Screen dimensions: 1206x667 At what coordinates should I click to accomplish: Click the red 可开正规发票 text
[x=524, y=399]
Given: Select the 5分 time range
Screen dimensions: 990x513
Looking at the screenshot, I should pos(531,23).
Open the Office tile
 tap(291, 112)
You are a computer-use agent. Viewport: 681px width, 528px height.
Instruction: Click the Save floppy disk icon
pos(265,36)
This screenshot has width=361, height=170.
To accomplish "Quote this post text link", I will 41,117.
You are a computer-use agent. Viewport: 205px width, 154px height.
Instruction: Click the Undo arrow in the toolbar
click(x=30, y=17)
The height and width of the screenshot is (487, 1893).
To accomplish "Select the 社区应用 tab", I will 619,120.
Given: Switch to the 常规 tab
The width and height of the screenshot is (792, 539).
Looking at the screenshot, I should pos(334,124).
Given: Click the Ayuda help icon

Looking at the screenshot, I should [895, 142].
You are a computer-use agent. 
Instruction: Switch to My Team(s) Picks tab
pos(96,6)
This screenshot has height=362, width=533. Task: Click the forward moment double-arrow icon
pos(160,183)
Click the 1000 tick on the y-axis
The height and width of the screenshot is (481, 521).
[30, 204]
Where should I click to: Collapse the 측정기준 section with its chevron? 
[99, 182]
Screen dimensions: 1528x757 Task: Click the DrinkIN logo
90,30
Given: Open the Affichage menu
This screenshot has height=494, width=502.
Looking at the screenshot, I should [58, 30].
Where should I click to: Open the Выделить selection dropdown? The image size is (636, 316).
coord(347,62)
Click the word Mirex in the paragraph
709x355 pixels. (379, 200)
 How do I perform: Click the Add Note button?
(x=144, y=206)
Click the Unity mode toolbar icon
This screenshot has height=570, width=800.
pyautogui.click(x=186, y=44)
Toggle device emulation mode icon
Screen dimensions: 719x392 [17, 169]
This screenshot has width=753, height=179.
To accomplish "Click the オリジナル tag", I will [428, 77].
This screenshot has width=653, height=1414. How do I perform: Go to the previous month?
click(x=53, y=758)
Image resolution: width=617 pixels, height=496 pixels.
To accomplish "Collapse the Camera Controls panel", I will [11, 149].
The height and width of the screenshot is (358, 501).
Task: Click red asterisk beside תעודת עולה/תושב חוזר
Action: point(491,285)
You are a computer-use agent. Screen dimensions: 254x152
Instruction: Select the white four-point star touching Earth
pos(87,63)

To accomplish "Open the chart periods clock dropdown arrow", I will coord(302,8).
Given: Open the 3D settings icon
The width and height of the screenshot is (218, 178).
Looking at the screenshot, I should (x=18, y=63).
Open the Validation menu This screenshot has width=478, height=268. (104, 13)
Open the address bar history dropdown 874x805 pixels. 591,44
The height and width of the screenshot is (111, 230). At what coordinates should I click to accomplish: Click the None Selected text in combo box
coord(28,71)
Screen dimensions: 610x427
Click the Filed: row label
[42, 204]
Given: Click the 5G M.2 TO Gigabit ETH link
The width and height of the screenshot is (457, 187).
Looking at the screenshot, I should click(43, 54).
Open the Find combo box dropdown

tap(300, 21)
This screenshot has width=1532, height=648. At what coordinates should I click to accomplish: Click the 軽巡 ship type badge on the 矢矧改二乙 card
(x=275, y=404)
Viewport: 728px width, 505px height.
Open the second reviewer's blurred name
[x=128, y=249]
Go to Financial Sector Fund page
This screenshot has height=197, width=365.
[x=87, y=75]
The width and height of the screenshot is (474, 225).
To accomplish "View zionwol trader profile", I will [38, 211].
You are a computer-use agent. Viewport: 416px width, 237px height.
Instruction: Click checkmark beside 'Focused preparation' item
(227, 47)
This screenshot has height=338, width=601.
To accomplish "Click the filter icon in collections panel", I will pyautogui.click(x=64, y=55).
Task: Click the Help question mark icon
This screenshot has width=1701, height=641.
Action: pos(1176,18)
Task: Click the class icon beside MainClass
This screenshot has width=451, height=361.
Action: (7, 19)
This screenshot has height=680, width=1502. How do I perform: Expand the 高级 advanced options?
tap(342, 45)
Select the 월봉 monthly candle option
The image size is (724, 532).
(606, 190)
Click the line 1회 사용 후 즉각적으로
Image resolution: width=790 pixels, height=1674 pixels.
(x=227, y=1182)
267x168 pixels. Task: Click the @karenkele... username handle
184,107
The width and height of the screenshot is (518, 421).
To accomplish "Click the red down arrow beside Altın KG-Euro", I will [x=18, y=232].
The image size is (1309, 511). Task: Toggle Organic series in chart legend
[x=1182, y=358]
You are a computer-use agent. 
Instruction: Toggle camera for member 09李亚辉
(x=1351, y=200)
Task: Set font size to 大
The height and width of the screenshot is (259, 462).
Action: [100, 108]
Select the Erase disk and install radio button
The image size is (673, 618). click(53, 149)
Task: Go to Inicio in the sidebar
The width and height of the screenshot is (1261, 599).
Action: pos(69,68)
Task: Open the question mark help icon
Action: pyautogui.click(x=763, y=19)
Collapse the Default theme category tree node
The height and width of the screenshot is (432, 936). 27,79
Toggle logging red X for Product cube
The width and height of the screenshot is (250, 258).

▶ EXERCISE AIM
The full listing must come back exactly as given.

▶ SOLUTION TO THIS TASK
Screen dimensions: 1206x667 At what coordinates should I click to accomplish: Click the red 可开正规发票 text
[x=524, y=399]
Given: Select the 5分 time range
Screen dimensions: 990x513
Looking at the screenshot, I should pos(531,23).
Open the Office tile
 tap(291, 112)
You are a computer-use agent. Viewport: 681px width, 528px height.
Instruction: Click the Save floppy disk icon
pos(265,36)
This screenshot has width=361, height=170.
To accomplish "Quote this post text link", I will 41,117.
You are a computer-use agent. Viewport: 205px width, 154px height.
Instruction: Click the Undo arrow in the toolbar
click(x=30, y=17)
The height and width of the screenshot is (487, 1893).
To accomplish "Select the 社区应用 tab", I will 619,120.
Given: Switch to the 常规 tab
The width and height of the screenshot is (792, 539).
Looking at the screenshot, I should pos(334,124).
Given: Click the Ayuda help icon

Looking at the screenshot, I should [895, 142].
You are a computer-use agent. 
Instruction: Switch to My Team(s) Picks tab
pos(96,6)
This screenshot has height=362, width=533. Task: Click the forward moment double-arrow icon
pos(160,183)
Click the 1000 tick on the y-axis
The height and width of the screenshot is (481, 521).
[30, 204]
Where should I click to: Collapse the 측정기준 section with its chevron? 
[99, 182]
Screen dimensions: 1528x757 Task: Click the DrinkIN logo
90,30
Given: Open the Affichage menu
This screenshot has height=494, width=502.
Looking at the screenshot, I should [58, 30].
Where should I click to: Open the Выделить selection dropdown? The image size is (636, 316).
coord(347,62)
Click the word Mirex in the paragraph
709x355 pixels. (379, 200)
 How do I perform: Click the Add Note button?
(x=144, y=206)
Click the Unity mode toolbar icon
This screenshot has height=570, width=800.
pyautogui.click(x=186, y=44)
Toggle device emulation mode icon
Screen dimensions: 719x392 [17, 169]
This screenshot has width=753, height=179.
To accomplish "Click the オリジナル tag", I will [428, 77].
This screenshot has width=653, height=1414. How do I perform: Go to the previous month?
click(x=53, y=758)
Image resolution: width=617 pixels, height=496 pixels.
To accomplish "Collapse the Camera Controls panel", I will [11, 149].
The height and width of the screenshot is (358, 501).
Task: Click red asterisk beside תעודת עולה/תושב חוזר
Action: point(491,285)
You are a computer-use agent. Screen dimensions: 254x152
Instruction: Select the white four-point star touching Earth
pos(87,63)

To accomplish "Open the chart periods clock dropdown arrow", I will coord(302,8).
Given: Open the 3D settings icon
The width and height of the screenshot is (218, 178).
Looking at the screenshot, I should (x=18, y=63).
Open the Validation menu This screenshot has width=478, height=268. (104, 13)
Open the address bar history dropdown 874x805 pixels. 591,44
The height and width of the screenshot is (111, 230). At what coordinates should I click to accomplish: Click the None Selected text in combo box
coord(28,71)
Screen dimensions: 610x427
Click the Filed: row label
[42, 204]
Given: Click the 5G M.2 TO Gigabit ETH link
The width and height of the screenshot is (457, 187).
Looking at the screenshot, I should click(43, 54).
Open the Find combo box dropdown

tap(300, 21)
This screenshot has width=1532, height=648. At what coordinates should I click to accomplish: Click the 軽巡 ship type badge on the 矢矧改二乙 card
(x=275, y=404)
Viewport: 728px width, 505px height.
Open the second reviewer's blurred name
[x=128, y=249]
Go to Financial Sector Fund page
This screenshot has height=197, width=365.
[x=87, y=75]
The width and height of the screenshot is (474, 225).
To accomplish "View zionwol trader profile", I will [38, 211].
You are a computer-use agent. Viewport: 416px width, 237px height.
Instruction: Click checkmark beside 'Focused preparation' item
(227, 47)
This screenshot has height=338, width=601.
To accomplish "Click the filter icon in collections panel", I will pyautogui.click(x=64, y=55).
Task: Click the Help question mark icon
This screenshot has width=1701, height=641.
Action: pos(1176,18)
Task: Click the class icon beside MainClass
This screenshot has width=451, height=361.
Action: (7, 19)
This screenshot has height=680, width=1502. How do I perform: Expand the 高级 advanced options?
tap(342, 45)
Select the 월봉 monthly candle option
The image size is (724, 532).
(606, 190)
Click the line 1회 사용 후 즉각적으로
Image resolution: width=790 pixels, height=1674 pixels.
(x=227, y=1182)
267x168 pixels. Task: Click the @karenkele... username handle
184,107
The width and height of the screenshot is (518, 421).
To accomplish "Click the red down arrow beside Altın KG-Euro", I will [x=18, y=232].
The image size is (1309, 511). Task: Toggle Organic series in chart legend
[x=1182, y=358]
You are a computer-use agent. 
Instruction: Toggle camera for member 09李亚辉
(x=1351, y=200)
Task: Set font size to 大
The height and width of the screenshot is (259, 462).
Action: [100, 108]
Select the Erase disk and install radio button
The image size is (673, 618). click(53, 149)
Task: Go to Inicio in the sidebar
The width and height of the screenshot is (1261, 599).
Action: pos(69,68)
Task: Open the question mark help icon
Action: pyautogui.click(x=763, y=19)
Collapse the Default theme category tree node
The height and width of the screenshot is (432, 936). 27,79
Toggle logging red X for Product cube
The width and height of the screenshot is (250, 258).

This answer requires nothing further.